---------- PROVIDED ENTRIES
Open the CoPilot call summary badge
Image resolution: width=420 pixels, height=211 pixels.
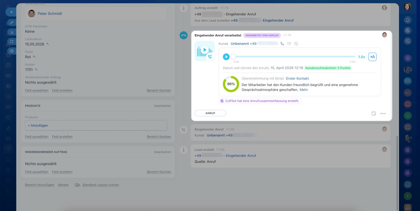(260, 101)
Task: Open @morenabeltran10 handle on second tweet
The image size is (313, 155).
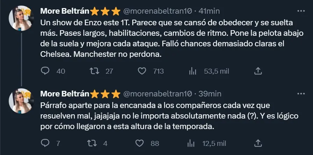Action: [157, 94]
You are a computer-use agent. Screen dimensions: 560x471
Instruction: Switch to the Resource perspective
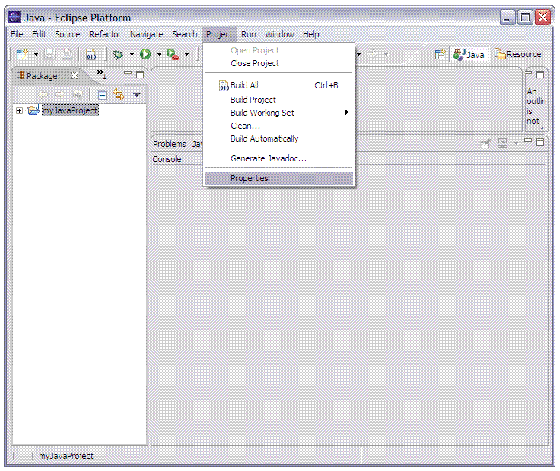pyautogui.click(x=518, y=54)
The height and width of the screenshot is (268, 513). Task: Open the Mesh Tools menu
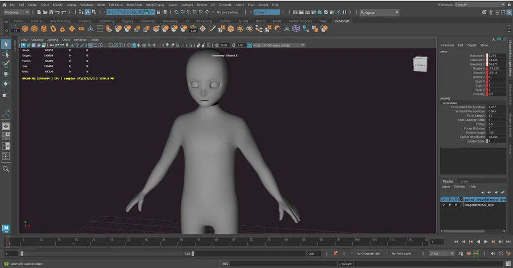(x=134, y=5)
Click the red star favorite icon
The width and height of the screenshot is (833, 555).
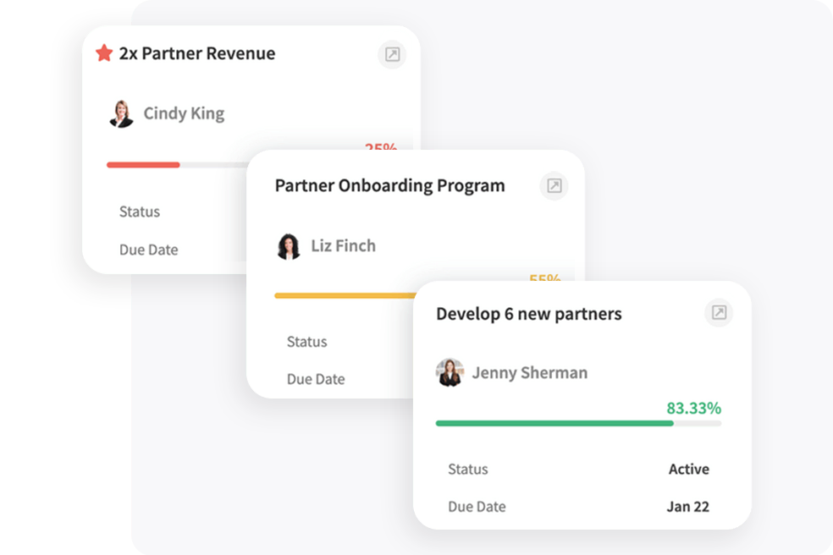click(x=104, y=53)
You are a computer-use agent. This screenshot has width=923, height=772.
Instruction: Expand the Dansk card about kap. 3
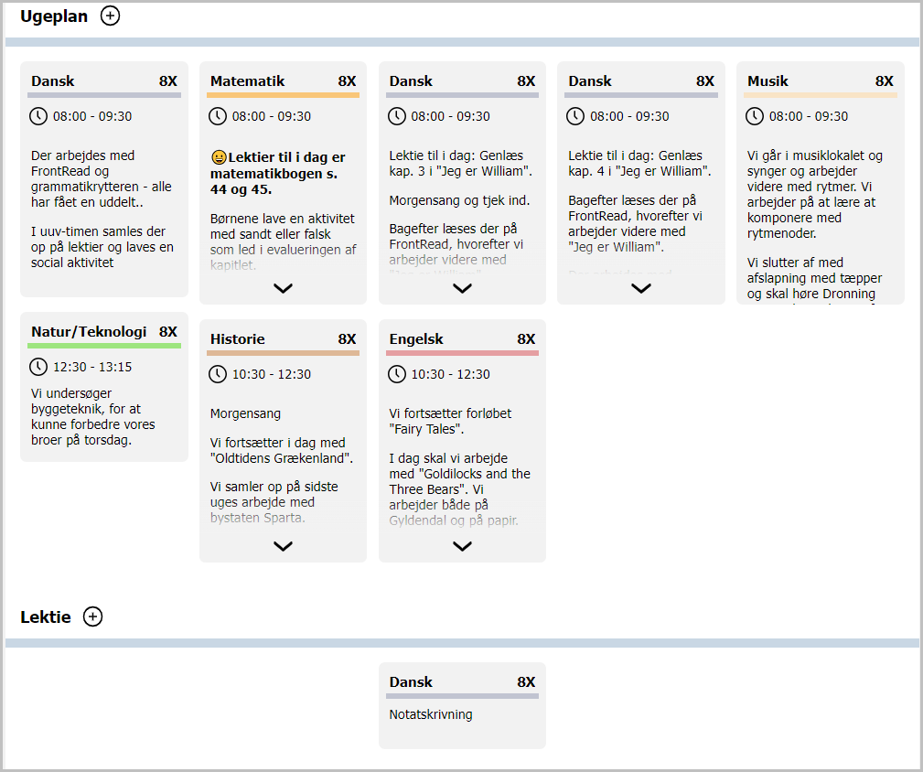click(x=462, y=288)
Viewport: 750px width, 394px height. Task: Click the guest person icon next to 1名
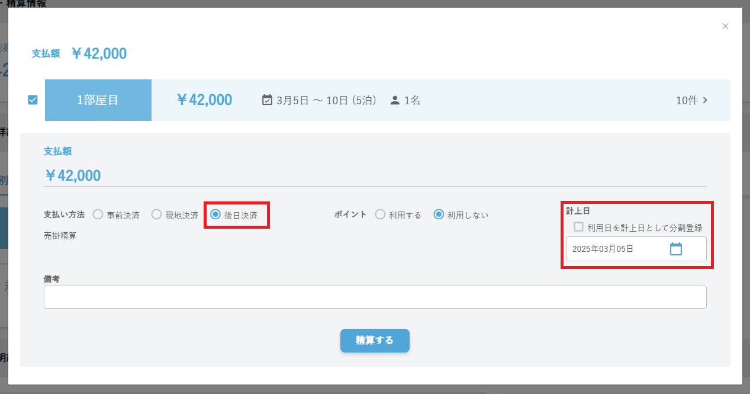(x=395, y=100)
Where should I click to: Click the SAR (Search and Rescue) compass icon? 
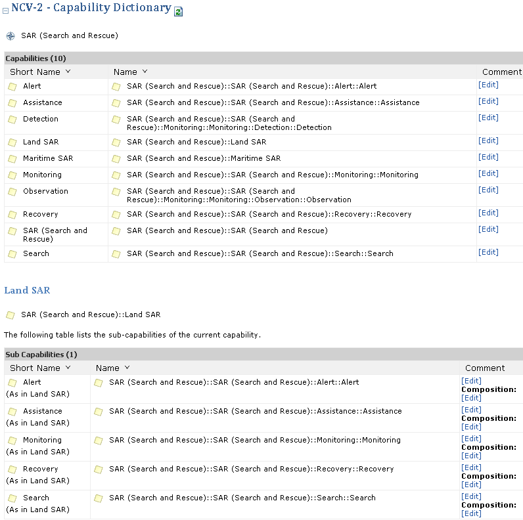(x=11, y=36)
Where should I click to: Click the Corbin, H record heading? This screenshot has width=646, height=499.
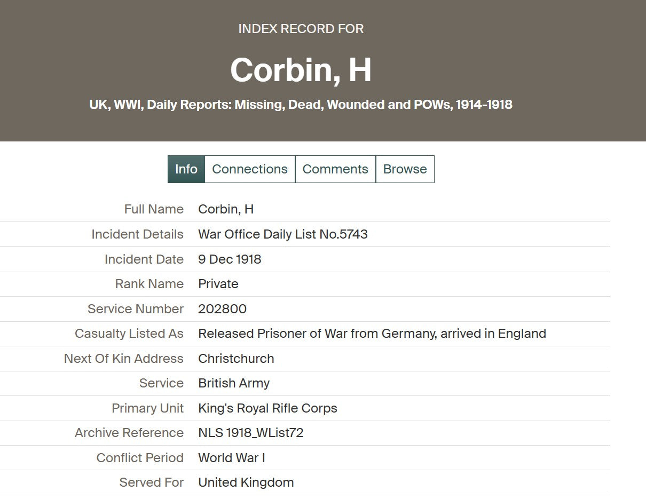(301, 70)
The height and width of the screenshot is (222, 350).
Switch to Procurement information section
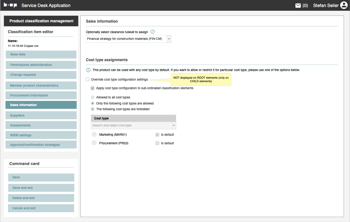click(41, 95)
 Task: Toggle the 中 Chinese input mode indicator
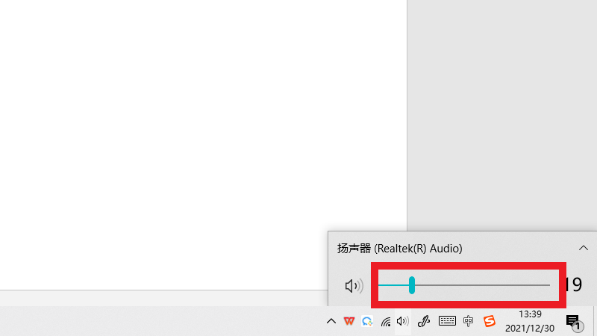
--------------------
Please retype the lines from the one that contains "Where should I click to: Click the Corbin, H" through the final line of the data, both included, without any pictures.

Where should I click to: Click the Corbin, H record heading? This screenshot has width=646, height=499.
(301, 70)
The height and width of the screenshot is (222, 350).
Switch to Procurement information section
click(41, 95)
 Task: Toggle the 中 Chinese input mode indicator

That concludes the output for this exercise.